WHAT THE EXERCISE ASKS
Go through the entries below from the first line and output each one exactly, up to and including the line with "Switch to the Axis tab".

---- MATERIALS PROVIDED

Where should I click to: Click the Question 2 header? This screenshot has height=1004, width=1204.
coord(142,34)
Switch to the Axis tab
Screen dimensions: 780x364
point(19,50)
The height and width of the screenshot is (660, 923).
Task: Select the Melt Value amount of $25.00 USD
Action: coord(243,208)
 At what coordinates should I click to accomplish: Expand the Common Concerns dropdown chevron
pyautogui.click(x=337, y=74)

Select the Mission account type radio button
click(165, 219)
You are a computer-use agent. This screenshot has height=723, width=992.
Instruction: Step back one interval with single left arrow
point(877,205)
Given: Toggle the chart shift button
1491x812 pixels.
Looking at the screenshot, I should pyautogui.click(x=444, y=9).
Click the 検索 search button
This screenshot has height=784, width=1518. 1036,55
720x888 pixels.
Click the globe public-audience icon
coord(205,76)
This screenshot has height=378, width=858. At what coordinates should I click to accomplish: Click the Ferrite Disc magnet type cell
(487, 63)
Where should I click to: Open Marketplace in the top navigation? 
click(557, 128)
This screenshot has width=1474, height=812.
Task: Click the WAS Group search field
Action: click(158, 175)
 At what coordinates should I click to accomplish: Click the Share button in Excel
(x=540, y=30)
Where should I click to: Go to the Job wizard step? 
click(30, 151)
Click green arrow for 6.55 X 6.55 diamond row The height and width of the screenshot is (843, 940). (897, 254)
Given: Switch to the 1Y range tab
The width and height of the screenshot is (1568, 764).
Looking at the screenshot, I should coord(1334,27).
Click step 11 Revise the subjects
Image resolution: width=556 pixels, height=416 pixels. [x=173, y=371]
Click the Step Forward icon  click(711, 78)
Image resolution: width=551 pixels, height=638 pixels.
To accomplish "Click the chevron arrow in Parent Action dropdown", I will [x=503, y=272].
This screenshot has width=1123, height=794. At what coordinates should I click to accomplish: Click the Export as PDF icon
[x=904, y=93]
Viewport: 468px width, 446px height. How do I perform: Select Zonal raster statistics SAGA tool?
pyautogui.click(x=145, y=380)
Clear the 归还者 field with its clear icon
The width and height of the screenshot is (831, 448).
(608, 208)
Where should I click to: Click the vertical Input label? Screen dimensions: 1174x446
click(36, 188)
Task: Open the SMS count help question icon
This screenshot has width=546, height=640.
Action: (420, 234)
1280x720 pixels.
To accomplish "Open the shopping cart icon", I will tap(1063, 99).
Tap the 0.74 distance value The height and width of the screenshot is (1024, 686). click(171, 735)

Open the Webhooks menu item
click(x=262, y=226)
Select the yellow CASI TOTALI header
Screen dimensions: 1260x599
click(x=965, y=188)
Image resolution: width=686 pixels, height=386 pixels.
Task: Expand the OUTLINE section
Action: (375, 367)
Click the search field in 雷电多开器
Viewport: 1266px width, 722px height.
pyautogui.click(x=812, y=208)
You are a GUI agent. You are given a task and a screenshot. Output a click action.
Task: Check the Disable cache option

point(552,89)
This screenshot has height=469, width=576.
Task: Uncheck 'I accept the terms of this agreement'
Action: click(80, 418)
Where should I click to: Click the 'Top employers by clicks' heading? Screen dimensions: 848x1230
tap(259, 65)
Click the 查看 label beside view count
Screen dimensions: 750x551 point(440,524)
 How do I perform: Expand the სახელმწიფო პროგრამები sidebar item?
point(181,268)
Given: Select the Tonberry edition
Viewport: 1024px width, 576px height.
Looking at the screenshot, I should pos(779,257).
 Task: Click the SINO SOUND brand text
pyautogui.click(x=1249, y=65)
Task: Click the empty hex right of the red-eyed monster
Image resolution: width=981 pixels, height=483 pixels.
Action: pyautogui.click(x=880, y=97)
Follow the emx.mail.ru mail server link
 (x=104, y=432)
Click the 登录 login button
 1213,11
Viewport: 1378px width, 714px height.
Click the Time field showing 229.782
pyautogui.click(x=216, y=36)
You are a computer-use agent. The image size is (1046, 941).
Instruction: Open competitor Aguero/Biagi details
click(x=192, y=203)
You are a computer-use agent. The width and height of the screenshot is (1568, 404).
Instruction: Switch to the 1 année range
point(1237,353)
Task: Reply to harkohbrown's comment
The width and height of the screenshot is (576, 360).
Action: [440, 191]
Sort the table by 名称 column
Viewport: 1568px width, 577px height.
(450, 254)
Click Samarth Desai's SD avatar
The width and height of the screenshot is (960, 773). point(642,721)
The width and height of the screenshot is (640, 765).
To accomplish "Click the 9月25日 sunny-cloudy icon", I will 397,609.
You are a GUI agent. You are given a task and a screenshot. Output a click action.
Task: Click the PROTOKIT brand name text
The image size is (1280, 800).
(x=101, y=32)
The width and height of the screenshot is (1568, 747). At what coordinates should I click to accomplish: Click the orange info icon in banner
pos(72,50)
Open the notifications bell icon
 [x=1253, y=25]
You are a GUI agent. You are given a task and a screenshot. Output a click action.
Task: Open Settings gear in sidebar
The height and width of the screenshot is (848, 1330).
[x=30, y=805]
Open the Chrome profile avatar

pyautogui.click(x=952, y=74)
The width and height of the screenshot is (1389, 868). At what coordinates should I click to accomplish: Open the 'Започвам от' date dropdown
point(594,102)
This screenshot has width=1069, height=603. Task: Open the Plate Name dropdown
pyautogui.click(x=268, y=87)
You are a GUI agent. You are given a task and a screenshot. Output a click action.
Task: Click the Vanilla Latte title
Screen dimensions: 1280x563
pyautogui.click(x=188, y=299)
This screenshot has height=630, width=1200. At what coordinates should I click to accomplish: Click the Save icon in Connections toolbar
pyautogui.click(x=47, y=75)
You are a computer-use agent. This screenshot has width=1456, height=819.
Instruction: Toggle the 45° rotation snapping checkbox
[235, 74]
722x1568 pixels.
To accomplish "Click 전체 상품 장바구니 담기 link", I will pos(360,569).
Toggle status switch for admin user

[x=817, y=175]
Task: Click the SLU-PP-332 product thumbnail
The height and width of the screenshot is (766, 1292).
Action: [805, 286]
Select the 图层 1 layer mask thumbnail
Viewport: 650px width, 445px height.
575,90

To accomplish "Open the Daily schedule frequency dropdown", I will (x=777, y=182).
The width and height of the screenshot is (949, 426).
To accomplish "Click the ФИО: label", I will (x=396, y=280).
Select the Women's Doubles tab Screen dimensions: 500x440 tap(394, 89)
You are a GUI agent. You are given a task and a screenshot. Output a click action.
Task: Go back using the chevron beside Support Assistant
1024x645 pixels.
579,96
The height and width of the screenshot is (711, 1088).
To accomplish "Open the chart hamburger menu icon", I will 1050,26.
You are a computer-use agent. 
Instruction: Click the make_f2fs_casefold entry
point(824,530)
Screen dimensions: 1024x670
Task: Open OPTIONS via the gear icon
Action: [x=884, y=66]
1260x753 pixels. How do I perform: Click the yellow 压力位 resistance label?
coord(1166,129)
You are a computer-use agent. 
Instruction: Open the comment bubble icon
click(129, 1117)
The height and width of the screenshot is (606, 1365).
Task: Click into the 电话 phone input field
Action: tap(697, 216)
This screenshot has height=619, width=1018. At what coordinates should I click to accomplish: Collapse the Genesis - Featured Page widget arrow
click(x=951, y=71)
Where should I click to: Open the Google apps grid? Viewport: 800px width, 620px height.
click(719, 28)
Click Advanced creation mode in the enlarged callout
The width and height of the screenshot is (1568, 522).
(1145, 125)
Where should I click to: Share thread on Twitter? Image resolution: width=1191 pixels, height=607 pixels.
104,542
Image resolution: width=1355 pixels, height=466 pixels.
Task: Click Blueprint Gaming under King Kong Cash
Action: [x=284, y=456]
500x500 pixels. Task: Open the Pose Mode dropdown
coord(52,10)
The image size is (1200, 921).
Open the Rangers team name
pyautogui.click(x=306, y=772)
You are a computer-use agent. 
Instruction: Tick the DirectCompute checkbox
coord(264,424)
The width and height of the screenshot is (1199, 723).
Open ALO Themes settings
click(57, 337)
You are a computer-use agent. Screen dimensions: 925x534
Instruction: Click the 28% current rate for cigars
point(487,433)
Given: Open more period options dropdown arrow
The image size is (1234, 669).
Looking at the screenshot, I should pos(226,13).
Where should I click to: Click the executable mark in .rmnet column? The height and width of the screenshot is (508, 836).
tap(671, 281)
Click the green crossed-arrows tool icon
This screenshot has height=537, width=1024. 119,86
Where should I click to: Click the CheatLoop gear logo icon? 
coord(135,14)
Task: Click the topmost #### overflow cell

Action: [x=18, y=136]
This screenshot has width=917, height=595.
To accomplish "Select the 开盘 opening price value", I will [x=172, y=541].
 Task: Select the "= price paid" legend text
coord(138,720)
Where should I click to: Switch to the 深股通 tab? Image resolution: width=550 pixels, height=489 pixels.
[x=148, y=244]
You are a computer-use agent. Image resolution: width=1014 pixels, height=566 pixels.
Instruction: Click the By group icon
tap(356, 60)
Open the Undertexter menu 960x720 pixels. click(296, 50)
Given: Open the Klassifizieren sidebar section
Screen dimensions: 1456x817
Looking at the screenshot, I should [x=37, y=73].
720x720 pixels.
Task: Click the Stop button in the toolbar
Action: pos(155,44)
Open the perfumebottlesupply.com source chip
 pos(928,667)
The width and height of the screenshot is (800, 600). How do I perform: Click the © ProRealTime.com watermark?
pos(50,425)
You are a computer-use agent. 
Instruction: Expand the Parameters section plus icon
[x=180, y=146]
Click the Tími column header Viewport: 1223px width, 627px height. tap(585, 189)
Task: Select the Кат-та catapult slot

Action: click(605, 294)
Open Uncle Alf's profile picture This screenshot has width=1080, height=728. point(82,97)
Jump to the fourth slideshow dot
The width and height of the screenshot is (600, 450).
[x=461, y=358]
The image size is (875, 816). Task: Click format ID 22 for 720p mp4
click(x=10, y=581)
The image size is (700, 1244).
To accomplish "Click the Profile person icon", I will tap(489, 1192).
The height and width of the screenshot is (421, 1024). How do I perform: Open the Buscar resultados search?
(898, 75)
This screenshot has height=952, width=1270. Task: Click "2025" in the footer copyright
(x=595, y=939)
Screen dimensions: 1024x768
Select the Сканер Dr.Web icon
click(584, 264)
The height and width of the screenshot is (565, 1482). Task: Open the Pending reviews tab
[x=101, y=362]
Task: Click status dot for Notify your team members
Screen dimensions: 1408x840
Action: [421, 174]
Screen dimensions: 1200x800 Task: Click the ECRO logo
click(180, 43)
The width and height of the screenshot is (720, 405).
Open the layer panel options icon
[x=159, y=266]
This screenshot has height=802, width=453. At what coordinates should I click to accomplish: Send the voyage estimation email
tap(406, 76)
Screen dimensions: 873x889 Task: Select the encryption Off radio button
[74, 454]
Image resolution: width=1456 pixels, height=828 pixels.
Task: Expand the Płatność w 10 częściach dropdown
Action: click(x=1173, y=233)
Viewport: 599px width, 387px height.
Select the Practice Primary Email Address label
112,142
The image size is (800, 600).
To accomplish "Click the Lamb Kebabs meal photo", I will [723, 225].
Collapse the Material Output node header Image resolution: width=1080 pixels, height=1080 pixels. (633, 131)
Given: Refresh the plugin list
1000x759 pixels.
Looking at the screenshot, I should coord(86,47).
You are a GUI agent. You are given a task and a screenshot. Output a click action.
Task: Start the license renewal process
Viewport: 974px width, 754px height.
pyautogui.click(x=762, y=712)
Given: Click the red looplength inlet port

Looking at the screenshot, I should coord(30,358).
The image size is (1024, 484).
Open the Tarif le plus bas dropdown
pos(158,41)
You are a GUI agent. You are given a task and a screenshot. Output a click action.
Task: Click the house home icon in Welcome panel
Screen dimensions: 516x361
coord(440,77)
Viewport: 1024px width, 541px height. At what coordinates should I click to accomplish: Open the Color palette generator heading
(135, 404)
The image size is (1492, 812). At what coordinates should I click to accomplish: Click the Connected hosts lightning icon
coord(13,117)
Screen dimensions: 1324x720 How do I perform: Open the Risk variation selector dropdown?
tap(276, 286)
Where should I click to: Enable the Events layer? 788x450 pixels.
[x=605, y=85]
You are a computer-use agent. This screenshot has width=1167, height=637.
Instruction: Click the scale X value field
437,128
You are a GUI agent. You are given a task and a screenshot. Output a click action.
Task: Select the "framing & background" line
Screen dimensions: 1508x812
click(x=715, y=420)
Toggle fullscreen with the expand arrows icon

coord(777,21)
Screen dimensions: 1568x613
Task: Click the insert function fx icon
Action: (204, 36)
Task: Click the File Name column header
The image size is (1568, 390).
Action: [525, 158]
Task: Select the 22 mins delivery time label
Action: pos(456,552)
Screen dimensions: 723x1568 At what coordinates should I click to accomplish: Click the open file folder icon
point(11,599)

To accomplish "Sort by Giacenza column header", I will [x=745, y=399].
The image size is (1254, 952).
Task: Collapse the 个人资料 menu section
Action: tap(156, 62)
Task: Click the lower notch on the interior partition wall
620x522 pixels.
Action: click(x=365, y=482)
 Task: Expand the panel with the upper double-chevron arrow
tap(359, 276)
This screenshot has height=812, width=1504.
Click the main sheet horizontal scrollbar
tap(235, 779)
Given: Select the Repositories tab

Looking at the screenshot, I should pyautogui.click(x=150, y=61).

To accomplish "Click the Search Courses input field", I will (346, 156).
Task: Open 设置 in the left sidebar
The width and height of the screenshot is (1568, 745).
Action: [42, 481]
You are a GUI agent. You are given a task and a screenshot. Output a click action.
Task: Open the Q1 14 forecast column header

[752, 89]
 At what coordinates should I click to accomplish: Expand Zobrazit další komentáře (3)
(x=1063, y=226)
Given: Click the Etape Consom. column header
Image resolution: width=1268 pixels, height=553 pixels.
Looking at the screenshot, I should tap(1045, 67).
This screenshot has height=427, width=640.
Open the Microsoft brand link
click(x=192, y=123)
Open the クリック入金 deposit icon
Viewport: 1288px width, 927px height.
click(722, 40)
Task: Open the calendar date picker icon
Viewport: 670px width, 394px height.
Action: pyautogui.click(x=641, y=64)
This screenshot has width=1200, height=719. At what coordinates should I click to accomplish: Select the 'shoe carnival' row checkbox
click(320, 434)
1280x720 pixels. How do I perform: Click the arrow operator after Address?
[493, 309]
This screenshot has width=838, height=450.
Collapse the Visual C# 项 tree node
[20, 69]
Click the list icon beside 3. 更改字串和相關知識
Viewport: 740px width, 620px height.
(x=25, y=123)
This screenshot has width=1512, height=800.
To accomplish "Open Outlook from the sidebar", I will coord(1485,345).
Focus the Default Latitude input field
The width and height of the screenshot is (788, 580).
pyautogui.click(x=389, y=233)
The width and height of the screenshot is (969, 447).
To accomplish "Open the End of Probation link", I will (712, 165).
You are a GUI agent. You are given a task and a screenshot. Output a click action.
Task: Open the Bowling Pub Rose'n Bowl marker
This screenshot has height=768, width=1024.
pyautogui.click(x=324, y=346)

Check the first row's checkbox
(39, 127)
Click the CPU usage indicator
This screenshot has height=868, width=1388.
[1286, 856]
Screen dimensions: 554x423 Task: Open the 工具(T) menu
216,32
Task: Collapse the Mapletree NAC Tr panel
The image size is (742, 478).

--------

ANSWER FOR THIS EXERCISE
Where should I click to: Click the Question 2 header? This screenshot has height=1004, width=1204.
coord(142,34)
Switch to the Axis tab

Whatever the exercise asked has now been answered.